Vers la 20e minute, le but de Pantin suscite l’indignation : il semble évident à tout le monde que leur attaquant était hors-jeu, ce qui est honnêtement impossible à voir depuis notre place. L’arbitre de touche est sévèrement critiqué et sa virilité remise en question. Une belle combinaison bondynoise et Lacazette est applaudi, bien sur ses appuis malgré le terrain de plus en plus boueux : « On va le gagner le match ! » Et de fait, Lacazette égalise juste avant la mi-temps d’une frappe précise après un joli une-deux avec son numéro 10. La tribune explose de joie et le gardien pantinois, qui tardait à chaque relance, se fait bien arranger : « Alors gros lard, tu vas arrêter de perdre du temps, là, hein ! » L’arbitre siffle la mi-temps et c’est l’heure du café au club-house.

Reprise. La tribune est assez remplie maintenant, on est bien une trentaine à regarder les vingt-deux gars patauger et glisser sur le terrain principal du stade Léo-Lagrange. Ça devient compliqué pour eux, à vrai dire, et dans ces cas-là, le match peut facilement basculer : glisser, ne pas glisser, tenir debout. Bondy marque le deuxième but en tout début de mi-temps, puis un troisième cinq minutes après, sur deux actions un peu confuses. Aucune équipe n’arrivant plus à poser son jeu, on ne voit pas trop comment les Pantinois pourraient revenir et tout le monde se détend. En tribune, en tout cas (« Il faut leur en mettre six ! »). Parce que sur le terrain au contraire, c’est chaud, il y a bagarre : les gars se la mettent vraiment, un contre un, puis tous contre tous, il faut que le gardien vienne les séparer, et ça dure, ça dure. L’arbitre sort deux cartons rouges et ça continue jusqu’à ce que les gars sortent, mais pas du côté prévu. Quand le Pantinois s’apprête à rentrer au vestiaire, tous les garçons de la tribune lui tombent dessus pour gueuler, et l’arbitre accepte qu’il attende de l’autre côté. Le match se termine plus tranquillement : 3-1, score final. Pantin a tiré sur la barre à la toute fin, et Youssouf, le gardien, a pu faire un bel arrêt. Tous les Bondynois se retrouvent au pied de la tribune pour un « clapping », tout sourire, et puis ils filent au vestiaire. Il pleut toujours. Rendez-vous dans deux semaines.
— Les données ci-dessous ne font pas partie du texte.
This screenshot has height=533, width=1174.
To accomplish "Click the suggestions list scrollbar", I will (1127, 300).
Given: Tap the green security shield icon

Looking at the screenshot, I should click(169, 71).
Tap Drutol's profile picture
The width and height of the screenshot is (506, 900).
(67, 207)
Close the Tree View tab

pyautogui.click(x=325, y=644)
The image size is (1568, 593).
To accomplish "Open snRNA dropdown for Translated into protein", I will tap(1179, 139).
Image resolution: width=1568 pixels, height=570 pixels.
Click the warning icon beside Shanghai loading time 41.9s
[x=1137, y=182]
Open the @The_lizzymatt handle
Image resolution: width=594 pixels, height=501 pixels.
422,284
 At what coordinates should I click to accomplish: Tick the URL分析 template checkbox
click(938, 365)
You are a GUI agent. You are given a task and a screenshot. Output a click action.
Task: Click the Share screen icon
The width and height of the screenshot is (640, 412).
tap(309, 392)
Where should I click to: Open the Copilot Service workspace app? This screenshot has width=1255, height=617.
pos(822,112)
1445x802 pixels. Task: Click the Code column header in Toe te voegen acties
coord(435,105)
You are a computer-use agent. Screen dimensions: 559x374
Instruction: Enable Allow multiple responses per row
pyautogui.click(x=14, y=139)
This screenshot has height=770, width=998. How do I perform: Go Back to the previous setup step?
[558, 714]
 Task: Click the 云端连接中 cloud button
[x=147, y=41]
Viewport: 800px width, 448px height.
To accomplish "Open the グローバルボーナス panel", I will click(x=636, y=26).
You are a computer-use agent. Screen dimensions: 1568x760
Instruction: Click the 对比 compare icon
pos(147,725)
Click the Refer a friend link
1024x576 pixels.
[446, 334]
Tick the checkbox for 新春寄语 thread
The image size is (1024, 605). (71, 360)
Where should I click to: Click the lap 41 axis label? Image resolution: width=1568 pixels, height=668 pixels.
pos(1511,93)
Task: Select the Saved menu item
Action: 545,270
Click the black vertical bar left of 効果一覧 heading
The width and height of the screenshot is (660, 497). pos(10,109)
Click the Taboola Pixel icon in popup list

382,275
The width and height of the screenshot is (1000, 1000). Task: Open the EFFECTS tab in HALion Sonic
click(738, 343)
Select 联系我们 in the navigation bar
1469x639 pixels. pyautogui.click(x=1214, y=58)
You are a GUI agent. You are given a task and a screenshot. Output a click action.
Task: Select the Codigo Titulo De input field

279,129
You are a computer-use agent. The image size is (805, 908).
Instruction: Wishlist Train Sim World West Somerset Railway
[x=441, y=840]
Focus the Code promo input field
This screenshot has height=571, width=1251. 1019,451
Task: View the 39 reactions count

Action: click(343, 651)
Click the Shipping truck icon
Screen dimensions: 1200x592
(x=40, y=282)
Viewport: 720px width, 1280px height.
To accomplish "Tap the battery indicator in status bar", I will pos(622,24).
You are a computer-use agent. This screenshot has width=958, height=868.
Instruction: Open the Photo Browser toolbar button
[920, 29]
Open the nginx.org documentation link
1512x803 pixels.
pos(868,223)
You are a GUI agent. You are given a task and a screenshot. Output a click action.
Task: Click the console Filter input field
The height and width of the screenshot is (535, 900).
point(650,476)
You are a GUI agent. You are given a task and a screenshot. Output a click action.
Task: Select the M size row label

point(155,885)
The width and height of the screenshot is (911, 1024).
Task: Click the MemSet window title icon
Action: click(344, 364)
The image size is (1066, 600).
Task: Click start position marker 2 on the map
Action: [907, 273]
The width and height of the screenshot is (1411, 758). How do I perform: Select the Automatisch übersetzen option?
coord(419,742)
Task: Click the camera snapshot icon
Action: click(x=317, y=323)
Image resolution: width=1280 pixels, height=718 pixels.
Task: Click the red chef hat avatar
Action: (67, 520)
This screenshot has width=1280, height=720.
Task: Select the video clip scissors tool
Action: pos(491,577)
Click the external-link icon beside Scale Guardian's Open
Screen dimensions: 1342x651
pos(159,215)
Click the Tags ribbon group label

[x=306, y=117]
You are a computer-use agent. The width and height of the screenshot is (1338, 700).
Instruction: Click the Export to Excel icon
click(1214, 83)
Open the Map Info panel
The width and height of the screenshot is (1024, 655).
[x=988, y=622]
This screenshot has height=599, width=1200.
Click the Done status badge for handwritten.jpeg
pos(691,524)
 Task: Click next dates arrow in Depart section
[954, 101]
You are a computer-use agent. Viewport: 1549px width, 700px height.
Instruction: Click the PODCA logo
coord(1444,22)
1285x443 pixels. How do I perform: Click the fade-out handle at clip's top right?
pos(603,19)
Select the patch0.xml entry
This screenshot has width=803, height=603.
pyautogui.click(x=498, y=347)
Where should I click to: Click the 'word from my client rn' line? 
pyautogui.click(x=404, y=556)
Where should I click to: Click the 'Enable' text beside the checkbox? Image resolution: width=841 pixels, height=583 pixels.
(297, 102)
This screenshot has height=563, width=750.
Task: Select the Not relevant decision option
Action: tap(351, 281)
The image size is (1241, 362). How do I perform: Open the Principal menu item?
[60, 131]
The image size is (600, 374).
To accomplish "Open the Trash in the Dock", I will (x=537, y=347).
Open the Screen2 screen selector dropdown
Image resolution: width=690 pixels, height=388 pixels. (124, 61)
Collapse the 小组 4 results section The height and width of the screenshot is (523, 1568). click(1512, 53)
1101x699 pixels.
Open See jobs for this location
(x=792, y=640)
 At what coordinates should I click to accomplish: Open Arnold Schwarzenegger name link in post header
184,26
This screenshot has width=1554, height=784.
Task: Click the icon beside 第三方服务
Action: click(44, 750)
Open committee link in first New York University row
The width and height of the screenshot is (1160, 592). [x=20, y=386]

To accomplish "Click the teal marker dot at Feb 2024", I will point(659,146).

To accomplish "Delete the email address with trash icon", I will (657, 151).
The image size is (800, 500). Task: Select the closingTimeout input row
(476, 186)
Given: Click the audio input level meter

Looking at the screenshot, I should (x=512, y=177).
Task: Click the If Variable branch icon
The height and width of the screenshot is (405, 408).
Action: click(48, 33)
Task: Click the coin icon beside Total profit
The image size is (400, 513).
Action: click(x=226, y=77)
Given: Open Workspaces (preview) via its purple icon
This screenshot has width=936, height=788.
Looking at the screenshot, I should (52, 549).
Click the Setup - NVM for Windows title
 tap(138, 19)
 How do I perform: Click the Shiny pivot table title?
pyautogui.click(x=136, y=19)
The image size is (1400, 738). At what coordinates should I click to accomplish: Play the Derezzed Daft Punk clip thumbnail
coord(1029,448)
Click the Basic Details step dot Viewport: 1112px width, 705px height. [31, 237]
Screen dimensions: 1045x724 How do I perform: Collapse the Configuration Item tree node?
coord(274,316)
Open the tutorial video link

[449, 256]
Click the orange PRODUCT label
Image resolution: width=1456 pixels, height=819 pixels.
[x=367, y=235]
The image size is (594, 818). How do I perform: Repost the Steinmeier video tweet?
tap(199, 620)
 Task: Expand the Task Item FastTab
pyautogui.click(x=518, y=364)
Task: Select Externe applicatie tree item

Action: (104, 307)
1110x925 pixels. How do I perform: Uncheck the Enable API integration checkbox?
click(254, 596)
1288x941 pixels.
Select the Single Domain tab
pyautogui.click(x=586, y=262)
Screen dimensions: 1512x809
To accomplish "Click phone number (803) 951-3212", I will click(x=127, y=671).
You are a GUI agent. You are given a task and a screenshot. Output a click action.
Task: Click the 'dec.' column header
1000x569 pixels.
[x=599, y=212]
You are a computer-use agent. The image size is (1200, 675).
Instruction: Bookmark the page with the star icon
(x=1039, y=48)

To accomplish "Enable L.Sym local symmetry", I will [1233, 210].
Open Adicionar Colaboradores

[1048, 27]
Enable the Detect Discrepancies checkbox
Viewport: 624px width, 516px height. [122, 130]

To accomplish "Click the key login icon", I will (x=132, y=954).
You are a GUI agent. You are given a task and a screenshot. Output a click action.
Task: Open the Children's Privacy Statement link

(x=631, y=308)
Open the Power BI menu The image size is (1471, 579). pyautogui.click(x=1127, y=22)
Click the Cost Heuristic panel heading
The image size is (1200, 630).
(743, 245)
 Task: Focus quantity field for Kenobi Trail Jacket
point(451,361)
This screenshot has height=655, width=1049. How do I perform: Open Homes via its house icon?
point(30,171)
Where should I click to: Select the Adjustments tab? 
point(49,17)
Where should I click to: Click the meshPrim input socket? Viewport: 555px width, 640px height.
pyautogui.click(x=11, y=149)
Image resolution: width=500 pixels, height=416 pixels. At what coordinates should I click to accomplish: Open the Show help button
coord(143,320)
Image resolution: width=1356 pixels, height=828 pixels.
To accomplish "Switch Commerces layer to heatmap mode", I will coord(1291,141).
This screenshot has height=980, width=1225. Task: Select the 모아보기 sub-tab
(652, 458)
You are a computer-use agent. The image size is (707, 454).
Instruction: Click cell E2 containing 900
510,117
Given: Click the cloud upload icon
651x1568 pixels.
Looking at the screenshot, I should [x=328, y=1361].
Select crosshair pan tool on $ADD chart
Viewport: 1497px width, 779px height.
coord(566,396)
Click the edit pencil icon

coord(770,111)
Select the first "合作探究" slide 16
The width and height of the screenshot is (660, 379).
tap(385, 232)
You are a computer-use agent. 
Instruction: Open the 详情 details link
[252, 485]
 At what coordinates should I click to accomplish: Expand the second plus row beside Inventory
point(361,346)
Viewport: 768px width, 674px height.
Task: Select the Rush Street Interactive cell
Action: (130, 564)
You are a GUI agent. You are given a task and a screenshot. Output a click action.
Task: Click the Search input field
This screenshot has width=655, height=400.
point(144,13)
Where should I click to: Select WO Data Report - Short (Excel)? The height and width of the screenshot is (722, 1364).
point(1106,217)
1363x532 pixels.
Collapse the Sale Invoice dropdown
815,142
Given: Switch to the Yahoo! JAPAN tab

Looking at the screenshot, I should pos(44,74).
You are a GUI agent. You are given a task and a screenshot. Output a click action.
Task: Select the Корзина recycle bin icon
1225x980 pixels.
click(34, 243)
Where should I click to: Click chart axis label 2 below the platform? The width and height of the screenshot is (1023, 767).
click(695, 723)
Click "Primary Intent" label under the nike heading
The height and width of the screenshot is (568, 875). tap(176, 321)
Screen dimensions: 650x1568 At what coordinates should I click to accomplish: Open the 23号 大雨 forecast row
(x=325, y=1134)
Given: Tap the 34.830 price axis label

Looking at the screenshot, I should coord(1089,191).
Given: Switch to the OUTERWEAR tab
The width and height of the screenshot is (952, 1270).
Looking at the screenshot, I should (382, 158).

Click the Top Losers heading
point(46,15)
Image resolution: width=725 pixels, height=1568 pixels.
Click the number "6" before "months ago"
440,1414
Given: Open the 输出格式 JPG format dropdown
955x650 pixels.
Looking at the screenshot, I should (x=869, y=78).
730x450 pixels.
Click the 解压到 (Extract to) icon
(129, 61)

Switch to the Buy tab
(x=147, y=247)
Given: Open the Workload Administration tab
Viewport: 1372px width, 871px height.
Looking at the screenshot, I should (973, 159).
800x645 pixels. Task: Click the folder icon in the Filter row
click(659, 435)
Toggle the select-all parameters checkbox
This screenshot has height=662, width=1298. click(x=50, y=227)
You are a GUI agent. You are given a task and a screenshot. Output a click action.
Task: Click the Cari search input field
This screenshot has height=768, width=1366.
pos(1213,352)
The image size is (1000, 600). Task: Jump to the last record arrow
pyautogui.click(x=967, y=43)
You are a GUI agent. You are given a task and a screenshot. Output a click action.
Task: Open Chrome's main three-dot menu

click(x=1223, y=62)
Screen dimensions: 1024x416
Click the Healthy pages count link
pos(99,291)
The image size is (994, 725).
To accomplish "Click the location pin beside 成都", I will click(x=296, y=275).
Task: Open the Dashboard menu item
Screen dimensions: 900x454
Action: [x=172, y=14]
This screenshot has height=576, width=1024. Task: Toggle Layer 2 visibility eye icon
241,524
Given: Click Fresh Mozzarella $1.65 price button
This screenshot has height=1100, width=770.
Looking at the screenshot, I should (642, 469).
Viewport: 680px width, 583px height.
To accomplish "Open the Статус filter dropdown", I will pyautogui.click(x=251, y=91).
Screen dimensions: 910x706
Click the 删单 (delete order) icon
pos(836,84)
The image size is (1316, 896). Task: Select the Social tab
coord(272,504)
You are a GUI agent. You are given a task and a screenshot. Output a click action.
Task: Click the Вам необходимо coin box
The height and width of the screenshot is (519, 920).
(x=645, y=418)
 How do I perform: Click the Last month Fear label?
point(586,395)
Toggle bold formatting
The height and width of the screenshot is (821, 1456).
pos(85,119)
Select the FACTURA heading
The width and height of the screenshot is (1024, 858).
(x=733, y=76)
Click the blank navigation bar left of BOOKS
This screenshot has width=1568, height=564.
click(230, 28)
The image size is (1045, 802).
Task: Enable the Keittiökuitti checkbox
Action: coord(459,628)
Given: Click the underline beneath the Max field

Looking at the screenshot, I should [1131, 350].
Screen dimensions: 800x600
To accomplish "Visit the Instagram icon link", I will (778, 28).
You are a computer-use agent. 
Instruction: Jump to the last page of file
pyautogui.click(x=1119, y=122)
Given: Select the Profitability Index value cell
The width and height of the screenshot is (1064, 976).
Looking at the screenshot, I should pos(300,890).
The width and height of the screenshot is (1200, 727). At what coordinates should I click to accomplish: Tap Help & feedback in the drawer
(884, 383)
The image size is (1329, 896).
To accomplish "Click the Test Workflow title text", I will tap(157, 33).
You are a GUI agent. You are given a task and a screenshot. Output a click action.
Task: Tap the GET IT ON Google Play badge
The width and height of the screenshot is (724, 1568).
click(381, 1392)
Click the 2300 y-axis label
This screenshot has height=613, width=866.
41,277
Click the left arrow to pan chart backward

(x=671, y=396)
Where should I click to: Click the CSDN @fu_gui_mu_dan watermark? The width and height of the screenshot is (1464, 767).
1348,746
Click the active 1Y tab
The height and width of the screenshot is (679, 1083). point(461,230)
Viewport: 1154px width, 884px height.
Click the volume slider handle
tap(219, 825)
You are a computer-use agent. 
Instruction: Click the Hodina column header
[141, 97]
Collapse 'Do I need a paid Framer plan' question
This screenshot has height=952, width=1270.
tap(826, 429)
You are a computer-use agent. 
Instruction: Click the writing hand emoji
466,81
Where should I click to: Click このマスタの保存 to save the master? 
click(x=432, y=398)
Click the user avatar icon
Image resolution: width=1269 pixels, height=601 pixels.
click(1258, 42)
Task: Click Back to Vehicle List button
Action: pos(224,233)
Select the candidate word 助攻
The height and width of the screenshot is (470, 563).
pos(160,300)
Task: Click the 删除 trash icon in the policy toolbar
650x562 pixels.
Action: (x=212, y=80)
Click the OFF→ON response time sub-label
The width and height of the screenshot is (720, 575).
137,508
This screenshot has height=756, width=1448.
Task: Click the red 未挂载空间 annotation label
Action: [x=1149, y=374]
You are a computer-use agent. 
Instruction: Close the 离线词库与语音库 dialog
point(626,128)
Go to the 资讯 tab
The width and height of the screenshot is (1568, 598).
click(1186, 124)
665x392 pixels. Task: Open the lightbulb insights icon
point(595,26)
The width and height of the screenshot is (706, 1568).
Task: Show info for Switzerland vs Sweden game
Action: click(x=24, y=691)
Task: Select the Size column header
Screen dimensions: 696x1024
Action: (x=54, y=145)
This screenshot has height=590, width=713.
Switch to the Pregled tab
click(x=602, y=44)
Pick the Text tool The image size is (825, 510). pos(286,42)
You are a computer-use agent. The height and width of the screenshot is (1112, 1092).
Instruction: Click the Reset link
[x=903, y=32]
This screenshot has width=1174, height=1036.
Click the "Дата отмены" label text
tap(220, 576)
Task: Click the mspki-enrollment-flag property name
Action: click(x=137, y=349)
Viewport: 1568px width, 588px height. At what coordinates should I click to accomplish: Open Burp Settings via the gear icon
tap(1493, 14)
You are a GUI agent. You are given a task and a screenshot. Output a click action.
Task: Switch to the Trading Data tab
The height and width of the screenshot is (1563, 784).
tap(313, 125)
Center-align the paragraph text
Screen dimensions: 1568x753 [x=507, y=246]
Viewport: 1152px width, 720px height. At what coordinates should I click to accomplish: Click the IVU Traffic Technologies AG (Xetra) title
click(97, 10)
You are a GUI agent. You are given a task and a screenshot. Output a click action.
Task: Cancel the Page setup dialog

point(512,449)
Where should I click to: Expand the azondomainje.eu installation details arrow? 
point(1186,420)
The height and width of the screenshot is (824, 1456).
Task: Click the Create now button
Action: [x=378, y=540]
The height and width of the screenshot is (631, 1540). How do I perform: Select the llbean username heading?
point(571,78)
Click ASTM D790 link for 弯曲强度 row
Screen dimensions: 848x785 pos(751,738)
Club de foot de Bondy / © Rémi Belot pour les Cahiers du foot
© Rémi Belot pour les Cahiers du foot

Tout savoir de Kylian

Je rencontre Antonio Riccardi, le directeur sportif adjoint de l’ASB Football. Presque la trentaine, il a la barbe et une bague à tête de mort. Très volubile, il bouge beaucoup tout en parlant. Parfois, pour se concentrer, il pose son menton velu sur le bord du bureau, ce qui l’oblige à s’affaler un peu sur sa chaise. Bondynois ? « Bondynois ! », me répond-il dans un grand sourire. « Depuis toujours : j’ai joué au foot ici quand j’étais petit, avec le père de Kylian qui était alors éducateur. J’ai fait des études, j’ai commencé à bosser… et puis je me suis rendu compte que ce n’était pas ça que je voulais. Me lever tous les matins pour faire un boulot qui ne me plaît pas. Ici, je fais ce que j’aime. » Antonio a été le premier éducateur de Kylian. Il est le premier à lui avoir appris le football. « En vrai, je ne lui ai rien appris… Même avec un entraîneur aveugle et incompétent, il aurait percé. Je n’avais rien à lui apprendre, techniquement : à dix ans, je suis sûr qu’il m’aurait dribblé ! Mais oui, je lui ai donné les premiers conseils de sa carrière. » Cette année, depuis le transfert de Mbappé-fils au PSG, il a rencontré vingt ou trente journalistes, il ne les compte plus. Des Français, des étrangers – la semaine dernière, il y avait un Espagnol et un Américain. Ils veulent tout savoir de Kylian : comment était-il quand il était petit ? « Très fort ! Très gentil ! J’ai répondu cent fois la même chose. » Ils s’interrogent aussi sur la banlieue, le contexte social, et sur le fait que l’Île-de-France soit devenue un des viviers principaux de talents du football mondial, sinon le premier. « Les gamins rêvent tous de devenir pros. Et ici, Kylian c’est le relais le plus concret, c’est le catalyseur de leur rêve. La preuve que c’est possible : ils l’ont vu jouer, ils ont joué avec lui pour certains, ils ont un frère, un pote qui a joué avec lui. »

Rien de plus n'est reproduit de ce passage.